> PROBLEM DETAILS: Those lines of the data that hold the word "chart" are to be copied out.

☆ ☆ ☆ ☆

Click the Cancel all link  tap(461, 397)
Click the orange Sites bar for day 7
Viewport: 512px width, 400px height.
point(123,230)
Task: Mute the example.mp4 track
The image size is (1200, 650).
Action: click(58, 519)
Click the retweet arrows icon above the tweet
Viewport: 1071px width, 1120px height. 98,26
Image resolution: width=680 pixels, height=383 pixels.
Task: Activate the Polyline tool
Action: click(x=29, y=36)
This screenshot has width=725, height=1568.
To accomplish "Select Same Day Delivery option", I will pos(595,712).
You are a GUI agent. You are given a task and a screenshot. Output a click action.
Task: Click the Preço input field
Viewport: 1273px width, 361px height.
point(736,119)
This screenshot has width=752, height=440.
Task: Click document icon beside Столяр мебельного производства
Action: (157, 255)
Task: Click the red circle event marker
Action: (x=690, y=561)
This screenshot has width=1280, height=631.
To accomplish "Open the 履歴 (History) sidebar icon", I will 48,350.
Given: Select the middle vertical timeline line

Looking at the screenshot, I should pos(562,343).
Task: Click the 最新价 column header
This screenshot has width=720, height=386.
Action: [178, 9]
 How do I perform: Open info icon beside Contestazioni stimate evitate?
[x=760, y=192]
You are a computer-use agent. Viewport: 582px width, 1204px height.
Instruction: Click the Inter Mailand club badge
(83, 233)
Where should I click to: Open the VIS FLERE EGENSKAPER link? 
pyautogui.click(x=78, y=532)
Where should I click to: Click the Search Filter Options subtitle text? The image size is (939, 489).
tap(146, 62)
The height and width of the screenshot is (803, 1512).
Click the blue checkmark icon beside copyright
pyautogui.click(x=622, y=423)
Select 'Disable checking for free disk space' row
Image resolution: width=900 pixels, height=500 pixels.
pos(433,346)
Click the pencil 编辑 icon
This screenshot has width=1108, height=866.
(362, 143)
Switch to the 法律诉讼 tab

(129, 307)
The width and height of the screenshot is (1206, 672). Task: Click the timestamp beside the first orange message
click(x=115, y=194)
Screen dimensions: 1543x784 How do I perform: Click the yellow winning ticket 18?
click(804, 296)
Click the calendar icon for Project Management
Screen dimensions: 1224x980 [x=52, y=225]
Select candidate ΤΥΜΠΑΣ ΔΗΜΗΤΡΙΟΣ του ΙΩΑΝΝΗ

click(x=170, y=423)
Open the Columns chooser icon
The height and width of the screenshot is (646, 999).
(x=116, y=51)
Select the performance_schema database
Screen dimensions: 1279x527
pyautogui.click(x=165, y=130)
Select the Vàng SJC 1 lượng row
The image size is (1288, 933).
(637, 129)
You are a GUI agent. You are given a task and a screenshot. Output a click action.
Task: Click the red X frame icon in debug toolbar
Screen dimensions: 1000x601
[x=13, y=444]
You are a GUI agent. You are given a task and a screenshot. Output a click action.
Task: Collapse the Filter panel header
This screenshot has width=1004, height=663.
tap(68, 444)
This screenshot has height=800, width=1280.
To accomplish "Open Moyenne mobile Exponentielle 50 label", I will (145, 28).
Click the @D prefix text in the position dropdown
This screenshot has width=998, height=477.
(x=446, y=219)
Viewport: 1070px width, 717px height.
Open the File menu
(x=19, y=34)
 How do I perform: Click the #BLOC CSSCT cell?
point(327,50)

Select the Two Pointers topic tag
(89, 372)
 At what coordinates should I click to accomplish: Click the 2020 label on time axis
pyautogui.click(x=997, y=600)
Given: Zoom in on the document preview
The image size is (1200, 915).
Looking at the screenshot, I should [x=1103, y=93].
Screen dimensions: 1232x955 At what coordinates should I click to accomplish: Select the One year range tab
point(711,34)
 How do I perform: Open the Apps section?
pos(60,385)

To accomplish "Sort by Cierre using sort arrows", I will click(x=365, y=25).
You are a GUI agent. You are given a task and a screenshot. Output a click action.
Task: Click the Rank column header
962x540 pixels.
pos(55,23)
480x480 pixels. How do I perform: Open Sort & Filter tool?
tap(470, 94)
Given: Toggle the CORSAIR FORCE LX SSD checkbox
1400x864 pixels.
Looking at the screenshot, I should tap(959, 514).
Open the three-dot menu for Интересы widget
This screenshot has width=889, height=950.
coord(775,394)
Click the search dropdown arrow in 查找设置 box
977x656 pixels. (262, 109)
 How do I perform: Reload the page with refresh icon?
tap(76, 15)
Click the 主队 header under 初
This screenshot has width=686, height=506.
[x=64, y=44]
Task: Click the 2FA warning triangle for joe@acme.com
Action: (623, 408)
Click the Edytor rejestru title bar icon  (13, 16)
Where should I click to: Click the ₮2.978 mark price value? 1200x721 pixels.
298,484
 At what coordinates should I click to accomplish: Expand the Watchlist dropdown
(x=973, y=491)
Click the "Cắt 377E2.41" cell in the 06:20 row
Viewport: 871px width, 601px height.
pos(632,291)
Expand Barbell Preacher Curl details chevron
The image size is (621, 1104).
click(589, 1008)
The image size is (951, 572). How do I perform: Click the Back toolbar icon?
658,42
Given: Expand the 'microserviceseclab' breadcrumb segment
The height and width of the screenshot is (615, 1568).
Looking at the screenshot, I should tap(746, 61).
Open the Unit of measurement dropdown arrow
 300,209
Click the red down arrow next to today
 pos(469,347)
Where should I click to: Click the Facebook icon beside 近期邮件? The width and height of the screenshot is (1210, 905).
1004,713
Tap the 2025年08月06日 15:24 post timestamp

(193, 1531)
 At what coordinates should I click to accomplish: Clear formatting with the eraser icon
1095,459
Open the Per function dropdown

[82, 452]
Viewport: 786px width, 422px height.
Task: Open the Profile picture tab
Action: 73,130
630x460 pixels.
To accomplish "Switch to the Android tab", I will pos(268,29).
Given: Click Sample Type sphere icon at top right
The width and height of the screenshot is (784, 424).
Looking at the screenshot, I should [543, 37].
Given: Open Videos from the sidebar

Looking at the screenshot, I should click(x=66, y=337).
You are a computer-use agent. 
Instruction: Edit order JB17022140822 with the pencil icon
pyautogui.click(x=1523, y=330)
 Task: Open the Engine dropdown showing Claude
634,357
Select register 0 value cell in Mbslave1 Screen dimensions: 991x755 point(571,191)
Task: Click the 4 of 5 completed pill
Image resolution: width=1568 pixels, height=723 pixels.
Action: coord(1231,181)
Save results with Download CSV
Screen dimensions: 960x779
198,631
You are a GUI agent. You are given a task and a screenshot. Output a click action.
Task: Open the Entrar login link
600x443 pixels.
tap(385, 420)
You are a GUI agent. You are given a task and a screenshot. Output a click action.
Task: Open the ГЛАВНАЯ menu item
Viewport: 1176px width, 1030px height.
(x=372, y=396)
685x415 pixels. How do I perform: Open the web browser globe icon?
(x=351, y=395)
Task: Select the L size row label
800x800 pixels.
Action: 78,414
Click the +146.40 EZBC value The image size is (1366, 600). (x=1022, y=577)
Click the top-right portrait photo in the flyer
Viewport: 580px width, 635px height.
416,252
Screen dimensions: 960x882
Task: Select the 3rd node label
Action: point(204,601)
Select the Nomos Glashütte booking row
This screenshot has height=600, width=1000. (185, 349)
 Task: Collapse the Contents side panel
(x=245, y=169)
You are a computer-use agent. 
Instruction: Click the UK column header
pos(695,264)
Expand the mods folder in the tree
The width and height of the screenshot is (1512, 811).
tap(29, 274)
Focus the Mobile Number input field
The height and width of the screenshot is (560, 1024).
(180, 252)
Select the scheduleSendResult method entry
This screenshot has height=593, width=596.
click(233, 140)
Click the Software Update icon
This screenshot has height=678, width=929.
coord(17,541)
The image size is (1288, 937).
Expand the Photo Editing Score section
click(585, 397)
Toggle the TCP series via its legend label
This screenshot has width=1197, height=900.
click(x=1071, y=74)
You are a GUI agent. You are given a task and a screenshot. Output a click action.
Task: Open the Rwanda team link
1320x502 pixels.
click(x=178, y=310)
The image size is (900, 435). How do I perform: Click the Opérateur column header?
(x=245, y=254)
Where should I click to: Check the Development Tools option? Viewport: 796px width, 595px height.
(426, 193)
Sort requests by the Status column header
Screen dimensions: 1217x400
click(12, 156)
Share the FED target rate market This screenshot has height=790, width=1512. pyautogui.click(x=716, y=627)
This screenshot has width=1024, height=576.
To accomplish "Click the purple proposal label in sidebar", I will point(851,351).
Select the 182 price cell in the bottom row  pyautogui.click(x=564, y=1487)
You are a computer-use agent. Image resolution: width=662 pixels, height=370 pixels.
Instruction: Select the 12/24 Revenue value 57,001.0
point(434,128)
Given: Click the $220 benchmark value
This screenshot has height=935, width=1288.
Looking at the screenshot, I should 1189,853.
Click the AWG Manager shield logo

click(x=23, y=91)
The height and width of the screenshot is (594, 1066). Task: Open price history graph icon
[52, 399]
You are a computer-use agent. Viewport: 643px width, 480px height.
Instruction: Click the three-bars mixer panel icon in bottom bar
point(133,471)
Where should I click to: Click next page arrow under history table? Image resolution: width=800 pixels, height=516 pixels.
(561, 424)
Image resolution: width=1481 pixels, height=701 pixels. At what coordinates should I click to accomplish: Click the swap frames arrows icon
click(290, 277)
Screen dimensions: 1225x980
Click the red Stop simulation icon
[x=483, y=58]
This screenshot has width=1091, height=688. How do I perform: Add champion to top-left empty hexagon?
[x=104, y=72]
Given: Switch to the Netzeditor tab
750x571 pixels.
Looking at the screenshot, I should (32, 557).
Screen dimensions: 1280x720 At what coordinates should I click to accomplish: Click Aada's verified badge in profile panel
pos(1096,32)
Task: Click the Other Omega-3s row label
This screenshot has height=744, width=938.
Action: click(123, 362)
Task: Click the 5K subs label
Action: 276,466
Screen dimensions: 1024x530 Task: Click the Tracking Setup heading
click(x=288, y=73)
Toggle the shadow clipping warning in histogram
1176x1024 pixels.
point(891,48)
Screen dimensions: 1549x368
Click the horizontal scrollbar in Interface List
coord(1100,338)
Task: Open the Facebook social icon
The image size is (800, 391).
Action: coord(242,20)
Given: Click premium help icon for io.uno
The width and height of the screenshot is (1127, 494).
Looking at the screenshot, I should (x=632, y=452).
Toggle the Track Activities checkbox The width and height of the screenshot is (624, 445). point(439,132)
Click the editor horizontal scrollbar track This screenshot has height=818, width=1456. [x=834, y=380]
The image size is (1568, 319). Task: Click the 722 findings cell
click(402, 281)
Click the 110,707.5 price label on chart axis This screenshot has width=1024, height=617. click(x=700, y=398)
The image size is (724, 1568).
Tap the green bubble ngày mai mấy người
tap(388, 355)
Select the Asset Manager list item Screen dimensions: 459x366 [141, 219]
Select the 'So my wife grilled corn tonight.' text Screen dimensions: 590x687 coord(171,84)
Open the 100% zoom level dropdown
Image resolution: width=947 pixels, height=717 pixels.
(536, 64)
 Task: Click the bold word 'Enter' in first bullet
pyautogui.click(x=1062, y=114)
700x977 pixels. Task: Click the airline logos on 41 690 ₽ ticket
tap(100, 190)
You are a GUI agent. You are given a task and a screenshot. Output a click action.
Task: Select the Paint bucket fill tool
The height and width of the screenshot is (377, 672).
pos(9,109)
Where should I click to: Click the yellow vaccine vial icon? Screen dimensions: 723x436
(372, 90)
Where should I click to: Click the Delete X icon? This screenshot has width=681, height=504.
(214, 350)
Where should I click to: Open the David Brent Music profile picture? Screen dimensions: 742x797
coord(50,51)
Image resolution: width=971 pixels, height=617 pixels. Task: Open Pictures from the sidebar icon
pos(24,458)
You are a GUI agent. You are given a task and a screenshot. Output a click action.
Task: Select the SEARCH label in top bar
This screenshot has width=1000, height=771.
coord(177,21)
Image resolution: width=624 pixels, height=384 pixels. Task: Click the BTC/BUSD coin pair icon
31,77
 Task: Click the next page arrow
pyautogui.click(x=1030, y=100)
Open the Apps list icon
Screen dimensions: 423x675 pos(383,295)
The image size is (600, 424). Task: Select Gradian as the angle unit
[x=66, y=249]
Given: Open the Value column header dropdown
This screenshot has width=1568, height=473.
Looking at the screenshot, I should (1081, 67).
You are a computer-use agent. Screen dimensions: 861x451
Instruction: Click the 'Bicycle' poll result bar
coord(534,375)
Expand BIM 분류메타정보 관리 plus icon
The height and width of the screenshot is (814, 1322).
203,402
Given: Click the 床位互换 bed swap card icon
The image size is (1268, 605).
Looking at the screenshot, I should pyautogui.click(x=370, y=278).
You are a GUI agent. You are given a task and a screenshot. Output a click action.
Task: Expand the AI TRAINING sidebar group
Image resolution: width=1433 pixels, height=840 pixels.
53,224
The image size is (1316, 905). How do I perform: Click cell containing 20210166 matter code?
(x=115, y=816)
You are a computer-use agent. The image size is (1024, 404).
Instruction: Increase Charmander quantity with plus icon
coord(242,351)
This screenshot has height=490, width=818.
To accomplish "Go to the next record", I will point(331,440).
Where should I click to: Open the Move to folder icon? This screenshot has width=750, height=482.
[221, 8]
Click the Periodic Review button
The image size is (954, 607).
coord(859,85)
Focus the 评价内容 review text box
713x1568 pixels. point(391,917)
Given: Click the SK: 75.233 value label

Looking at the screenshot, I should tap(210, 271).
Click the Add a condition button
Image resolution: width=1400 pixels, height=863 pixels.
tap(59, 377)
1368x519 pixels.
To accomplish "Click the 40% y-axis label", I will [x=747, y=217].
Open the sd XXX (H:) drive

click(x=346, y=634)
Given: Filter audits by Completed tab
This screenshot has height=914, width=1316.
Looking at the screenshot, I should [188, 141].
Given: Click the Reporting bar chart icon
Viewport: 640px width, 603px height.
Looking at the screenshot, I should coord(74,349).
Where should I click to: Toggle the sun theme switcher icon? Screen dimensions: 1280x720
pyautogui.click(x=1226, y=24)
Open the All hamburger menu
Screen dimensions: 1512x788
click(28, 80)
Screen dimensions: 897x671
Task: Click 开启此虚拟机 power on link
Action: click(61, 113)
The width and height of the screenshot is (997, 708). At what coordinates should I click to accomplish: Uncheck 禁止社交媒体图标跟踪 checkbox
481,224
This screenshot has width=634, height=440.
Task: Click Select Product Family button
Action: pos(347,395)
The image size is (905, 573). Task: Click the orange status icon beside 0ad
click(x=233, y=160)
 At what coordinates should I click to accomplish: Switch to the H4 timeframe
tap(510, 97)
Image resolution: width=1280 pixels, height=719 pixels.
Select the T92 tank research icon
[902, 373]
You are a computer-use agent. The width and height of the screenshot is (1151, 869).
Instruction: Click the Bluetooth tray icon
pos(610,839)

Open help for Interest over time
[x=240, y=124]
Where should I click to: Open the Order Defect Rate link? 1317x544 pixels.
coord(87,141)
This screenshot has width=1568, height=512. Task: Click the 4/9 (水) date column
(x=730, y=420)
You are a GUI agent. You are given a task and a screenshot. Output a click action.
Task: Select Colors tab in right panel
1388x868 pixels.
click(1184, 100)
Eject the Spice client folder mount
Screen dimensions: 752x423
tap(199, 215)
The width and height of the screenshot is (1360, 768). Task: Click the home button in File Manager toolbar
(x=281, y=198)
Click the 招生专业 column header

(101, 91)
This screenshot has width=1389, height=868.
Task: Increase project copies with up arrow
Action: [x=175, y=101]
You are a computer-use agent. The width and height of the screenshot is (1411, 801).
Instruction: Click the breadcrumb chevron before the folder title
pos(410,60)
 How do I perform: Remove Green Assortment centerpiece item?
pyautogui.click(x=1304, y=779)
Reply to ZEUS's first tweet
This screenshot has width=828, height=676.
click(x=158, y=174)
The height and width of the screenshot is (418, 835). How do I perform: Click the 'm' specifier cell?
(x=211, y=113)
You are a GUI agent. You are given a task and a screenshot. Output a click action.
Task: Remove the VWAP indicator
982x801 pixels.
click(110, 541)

☆ ☆ ☆ ☆

> RESULT OF THE TASK:
Click the 110,707.5 price label on chart axis This screenshot has width=1024, height=617. click(x=700, y=398)
Given: Click the Reporting bar chart icon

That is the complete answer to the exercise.